:: WORKING DATA ::
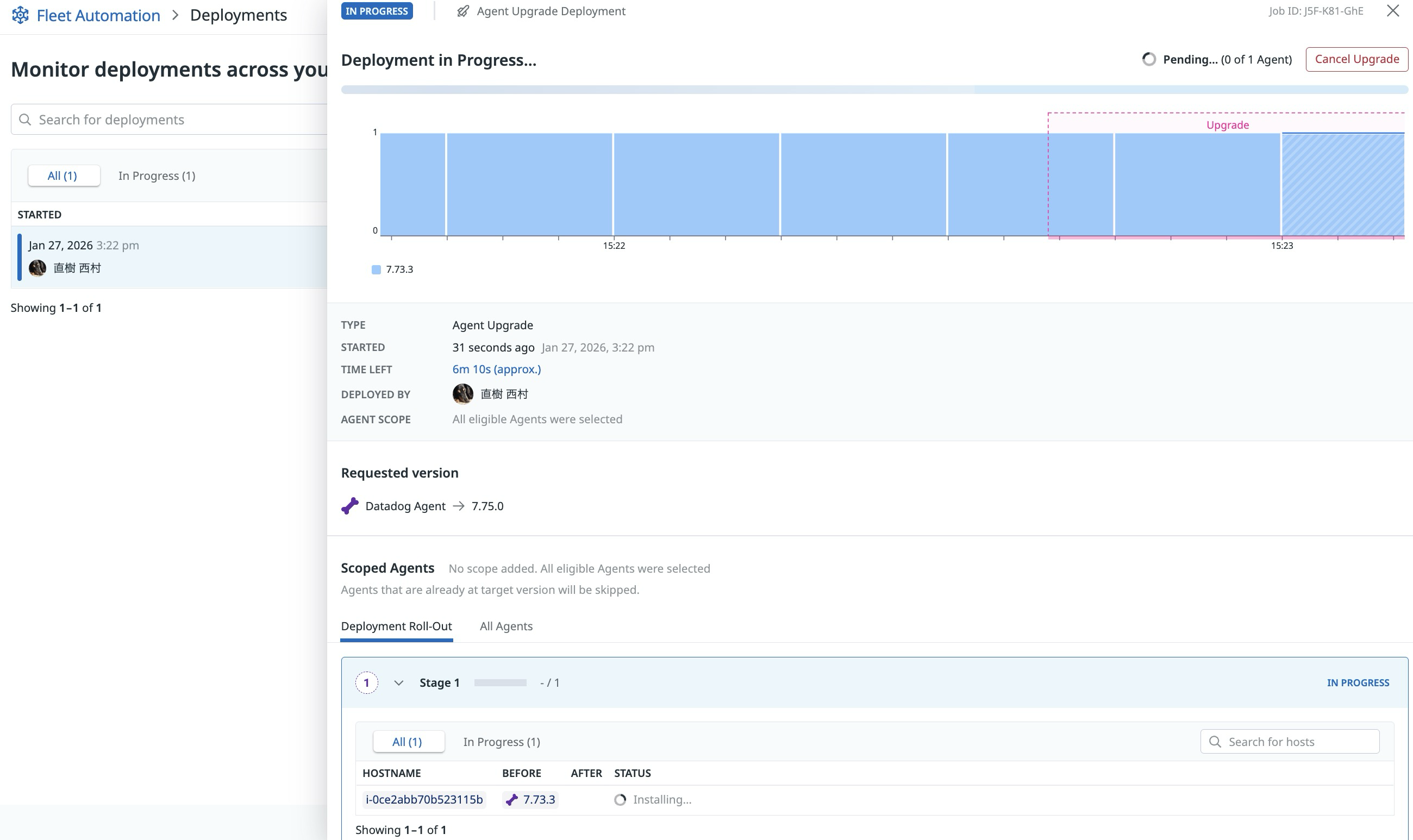This screenshot has width=1413, height=840.
Task: Click the rocket icon beside Agent Upgrade Deployment
Action: [x=463, y=11]
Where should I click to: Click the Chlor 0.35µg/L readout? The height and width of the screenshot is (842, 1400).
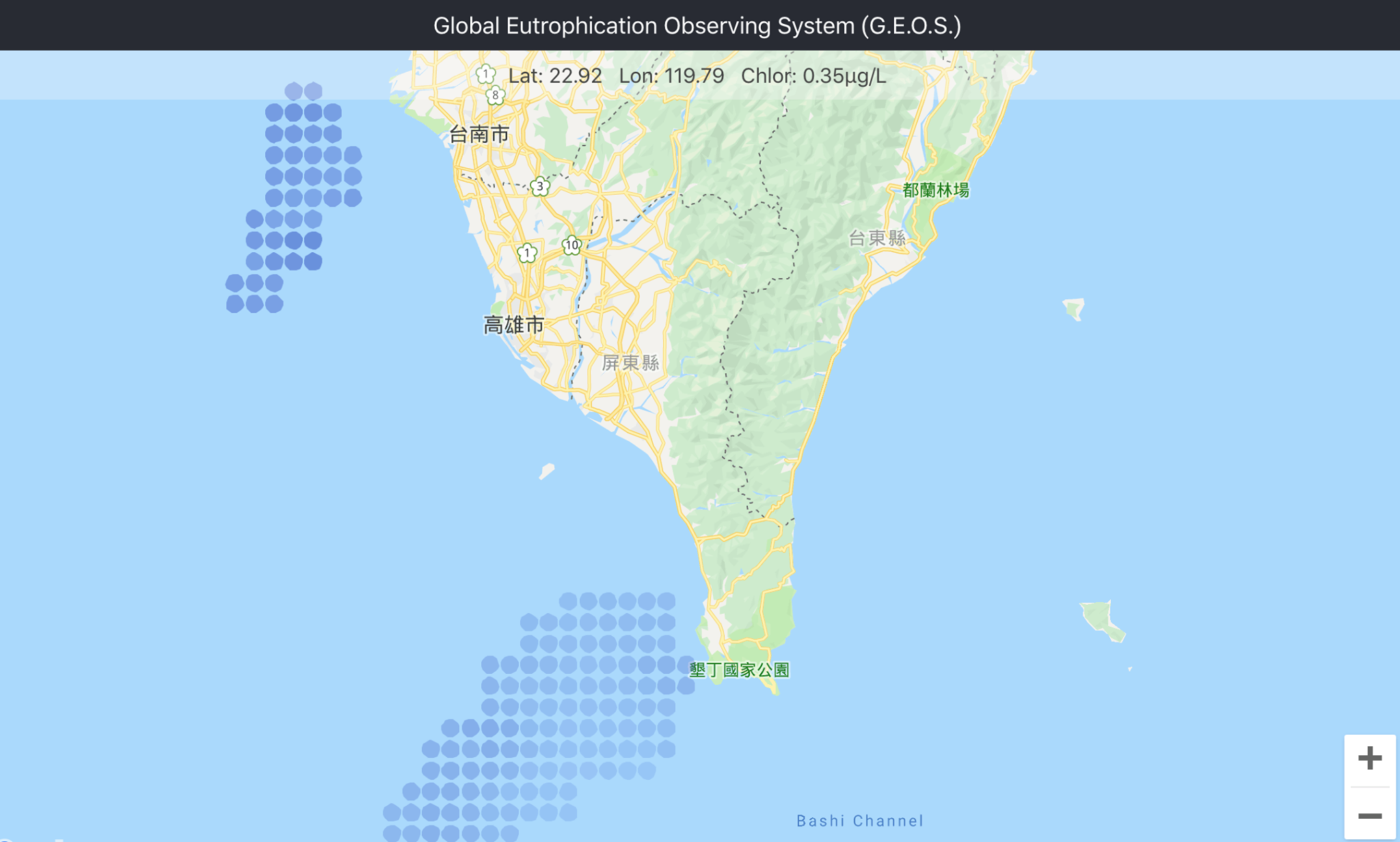(813, 75)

:: WORK TO BE COMPLETED ::
Restate word for word the lines beginning with the one that contains "Where should I" and ending with the last line of the listing; pictures stay out.

:: RESULT BELOW ::
Where should I click to: Click the Chlor 0.35µg/L readout? The height and width of the screenshot is (842, 1400).
(813, 75)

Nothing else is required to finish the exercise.